*KUTIPAN SUMBER*
──────────

Dalam SKB terbaru, orang tua atau wali peserta didik juga masih diberikan opsi untuk memilih pembelajaran jarak jauh (PJJ). Namun, ada syarat tertentu untuk opsi PJJ sampai tahun ajaran 2021/2022 berakhir.
"Bagi orang tua/wali yang masih memilih pembelajaran jarak jauh perlu melampirkan surat keterangan kesehatan anaknya dari dokter," ujar Suharti.
Pemerintah pusat dan pemerintah daerah sesuai dengan kewenangannya wajib melakukan pengawasan dan evaluasi secara berkala terhadap pelaksanaan pembelajaran dan melakukan surveilans epidemiologis. Pelanggaran protokol kesehatan pada saat pembelajaran tatap muka berlangsung dapat diberikan sanksi oleh pemerintah pusat, pemerintah daerah, ataupun kantor wilayah Kementerian Agama provinsi/kabupaten/kota sesuai dengan kewenangannya.
"Apabila ditemukan kasus positif terkonfirmasi lebih dari lima persen dan terjadi klaster penularan, maka PTM dapat dihentikan sementara sekurang-kurangnya 10x24 jam," jelas Suharti.
Namun, apabila setelah dilakukan surveilans dan ditetapkan bukan merupakan klaster penularan dan angka terkonfirmasi positif di bawah lima persen, maka PTM terbatas hanya dihentikan pada kelompok belajar yang terdapat kasus konfirmasi dan/atau kontak erat Covid-19 selama 5x24 jam.

──────────

*KEGIATAN*
**1.** Ulangi bagian kutipan tentang pembelajaran tatap muka apa adanya, mulai dari kata-kata yang memuat "Dalam SKB terbaru, orang" dan berhenti setelah "sesuai dengan kewenangannya.".
**2.** Ubahlah paragraf dalam kutipan tentang pembelajaran tatap muka yang diawali "Pemerintah pusat dan pemerintah daerah sesuai dengan kewenangannya" menjadi daftar singkat yang tetap memuat fakta-fakta utamanya.
**3.** Menurut kutipan tentang pembelajaran tatap muka, apa yang harus dilampirkan orang tua atau wali yang masih memilih pembelajaran jarak jauh?

──────────

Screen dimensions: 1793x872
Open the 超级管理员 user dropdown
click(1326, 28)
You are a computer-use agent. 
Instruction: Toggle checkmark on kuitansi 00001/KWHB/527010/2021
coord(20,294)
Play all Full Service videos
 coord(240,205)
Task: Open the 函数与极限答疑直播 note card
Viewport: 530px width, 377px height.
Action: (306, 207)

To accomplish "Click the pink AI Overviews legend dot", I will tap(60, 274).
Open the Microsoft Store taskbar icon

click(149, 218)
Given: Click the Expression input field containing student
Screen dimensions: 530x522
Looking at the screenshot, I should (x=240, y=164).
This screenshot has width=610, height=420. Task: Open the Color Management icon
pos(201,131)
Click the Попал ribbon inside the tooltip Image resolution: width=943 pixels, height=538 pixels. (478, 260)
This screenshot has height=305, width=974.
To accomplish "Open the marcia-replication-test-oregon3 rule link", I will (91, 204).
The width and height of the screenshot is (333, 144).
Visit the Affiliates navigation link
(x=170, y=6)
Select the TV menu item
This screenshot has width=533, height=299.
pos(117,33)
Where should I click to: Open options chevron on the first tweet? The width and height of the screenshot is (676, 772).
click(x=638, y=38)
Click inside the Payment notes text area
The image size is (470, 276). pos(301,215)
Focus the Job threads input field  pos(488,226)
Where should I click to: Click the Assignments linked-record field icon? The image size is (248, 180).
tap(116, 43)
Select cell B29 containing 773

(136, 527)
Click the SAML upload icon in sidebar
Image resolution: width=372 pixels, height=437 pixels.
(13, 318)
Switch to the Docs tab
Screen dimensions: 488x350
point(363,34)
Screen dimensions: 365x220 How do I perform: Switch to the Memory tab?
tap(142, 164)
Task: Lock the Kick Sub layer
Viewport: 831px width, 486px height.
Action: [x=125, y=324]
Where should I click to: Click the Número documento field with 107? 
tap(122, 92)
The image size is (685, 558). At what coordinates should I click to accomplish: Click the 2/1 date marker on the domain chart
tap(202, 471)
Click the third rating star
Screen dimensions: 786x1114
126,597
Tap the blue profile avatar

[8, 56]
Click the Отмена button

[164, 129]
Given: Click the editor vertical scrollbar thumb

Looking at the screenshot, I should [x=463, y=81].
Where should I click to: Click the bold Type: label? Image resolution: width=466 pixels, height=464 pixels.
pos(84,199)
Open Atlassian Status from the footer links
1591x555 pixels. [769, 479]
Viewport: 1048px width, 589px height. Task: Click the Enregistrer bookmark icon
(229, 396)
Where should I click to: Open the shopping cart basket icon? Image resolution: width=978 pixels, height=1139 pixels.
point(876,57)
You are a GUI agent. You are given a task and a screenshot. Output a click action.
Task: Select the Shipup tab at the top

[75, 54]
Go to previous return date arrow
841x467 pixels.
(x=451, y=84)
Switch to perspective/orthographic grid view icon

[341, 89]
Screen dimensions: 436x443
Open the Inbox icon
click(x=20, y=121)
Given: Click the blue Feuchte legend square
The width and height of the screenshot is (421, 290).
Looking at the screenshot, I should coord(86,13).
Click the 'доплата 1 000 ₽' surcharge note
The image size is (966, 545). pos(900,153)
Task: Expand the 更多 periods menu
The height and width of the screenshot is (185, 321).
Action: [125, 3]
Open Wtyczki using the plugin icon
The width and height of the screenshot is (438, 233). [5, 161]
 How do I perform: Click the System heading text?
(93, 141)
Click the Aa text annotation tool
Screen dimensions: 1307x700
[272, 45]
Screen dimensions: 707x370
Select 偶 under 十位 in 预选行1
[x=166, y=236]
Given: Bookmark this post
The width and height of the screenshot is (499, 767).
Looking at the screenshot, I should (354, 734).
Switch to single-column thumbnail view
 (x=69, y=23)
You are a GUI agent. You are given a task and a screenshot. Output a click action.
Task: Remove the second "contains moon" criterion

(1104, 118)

──────────

*JAWABAN*
**1.**
Dalam SKB terbaru, orang tua atau wali peserta didik juga masih diberikan opsi untuk memilih pembelajaran jarak jauh (PJJ). Namun, ada syarat tertentu untuk opsi PJJ sampai tahun ajaran 2021/2022 berakhir.
"Bagi orang tua/wali yang masih memilih pembelajaran jarak jauh perlu melampirkan surat keterangan kesehatan anaknya dari dokter," ujar Suharti.
Pemerintah pusat dan pemerintah daerah sesuai dengan kewenangannya wajib melakukan pengawasan dan evaluasi secara berkala terhadap pelaksanaan pembelajaran dan melakukan surveilans epidemiologis. Pelanggaran protokol kesehatan pada saat pembelajaran tatap muka berlangsung dapat diberikan sanksi oleh pemerintah pusat, pemerintah daerah, ataupun kantor wilayah Kementerian Agama provinsi/kabupaten/kota sesuai dengan kewenangannya.

**2.**
- Pemerintah pusat dan pemerintah daerah, sesuai kewenangannya, wajib mengawasi dan mengevaluasi pelaksanaan pembelajaran secara berkala.
- Keduanya juga wajib melakukan surveilans epidemiologis.
- Pelanggaran protokol kesehatan saat pembelajaran tatap muka dapat dikenai sanksi oleh pemerintah pusat, pemerintah daerah, atau kantor wilayah Kementerian Agama provinsi/kabupaten/kota sesuai kewenangannya.

**3.** Surat keterangan kesehatan anaknya dari dokter.